▶ **OBJECTIVE**
Convert the records below, from the line with "Screen dimensions: 1024x942" to the line with "click(690, 653)", into a JSON list of strings with one string per line and blank lines omitted.

+++ INFORMATION PROVIDED

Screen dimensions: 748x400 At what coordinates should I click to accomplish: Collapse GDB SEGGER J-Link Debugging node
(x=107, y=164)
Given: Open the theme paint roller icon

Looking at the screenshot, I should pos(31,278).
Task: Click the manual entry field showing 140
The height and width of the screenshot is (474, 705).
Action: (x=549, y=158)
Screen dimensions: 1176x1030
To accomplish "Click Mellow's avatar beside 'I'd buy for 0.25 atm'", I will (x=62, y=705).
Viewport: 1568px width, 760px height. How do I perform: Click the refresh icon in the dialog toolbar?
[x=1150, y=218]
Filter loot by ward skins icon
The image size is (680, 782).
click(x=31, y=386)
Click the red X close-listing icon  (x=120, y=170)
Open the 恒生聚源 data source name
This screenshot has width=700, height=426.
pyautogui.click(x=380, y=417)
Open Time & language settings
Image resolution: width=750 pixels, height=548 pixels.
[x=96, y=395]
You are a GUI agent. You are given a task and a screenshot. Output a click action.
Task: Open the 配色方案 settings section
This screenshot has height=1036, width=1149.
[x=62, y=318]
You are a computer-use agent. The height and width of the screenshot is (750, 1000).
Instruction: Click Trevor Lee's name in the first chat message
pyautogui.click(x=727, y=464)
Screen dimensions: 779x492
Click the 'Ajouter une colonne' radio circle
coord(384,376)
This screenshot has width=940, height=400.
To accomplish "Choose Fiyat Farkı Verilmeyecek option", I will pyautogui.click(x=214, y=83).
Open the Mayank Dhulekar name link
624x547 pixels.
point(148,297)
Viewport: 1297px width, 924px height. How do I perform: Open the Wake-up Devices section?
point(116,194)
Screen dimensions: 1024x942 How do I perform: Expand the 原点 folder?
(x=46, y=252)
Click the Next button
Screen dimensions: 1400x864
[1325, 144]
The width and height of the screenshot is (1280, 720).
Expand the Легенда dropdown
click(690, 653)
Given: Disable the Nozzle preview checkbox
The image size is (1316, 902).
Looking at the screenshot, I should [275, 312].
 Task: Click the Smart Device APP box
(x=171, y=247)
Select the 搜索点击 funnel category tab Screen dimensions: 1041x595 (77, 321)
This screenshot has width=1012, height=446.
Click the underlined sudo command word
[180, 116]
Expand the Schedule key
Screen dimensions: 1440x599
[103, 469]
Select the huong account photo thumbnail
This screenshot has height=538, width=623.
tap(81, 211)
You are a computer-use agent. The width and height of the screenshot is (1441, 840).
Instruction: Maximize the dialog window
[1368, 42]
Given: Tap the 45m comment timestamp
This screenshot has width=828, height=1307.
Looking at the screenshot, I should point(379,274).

++++++

▶ **ANSWER TO THIS EXERCISE**
[
  "Screen dimensions: 1024x942 How do I perform: Expand the 原点 folder?",
  "(x=46, y=252)",
  "Click the Next button",
  "Screen dimensions: 1400x864",
  "[1325, 144]",
  "The width and height of the screenshot is (1280, 720).",
  "Expand the Легенда dropdown",
  "click(690, 653)"
]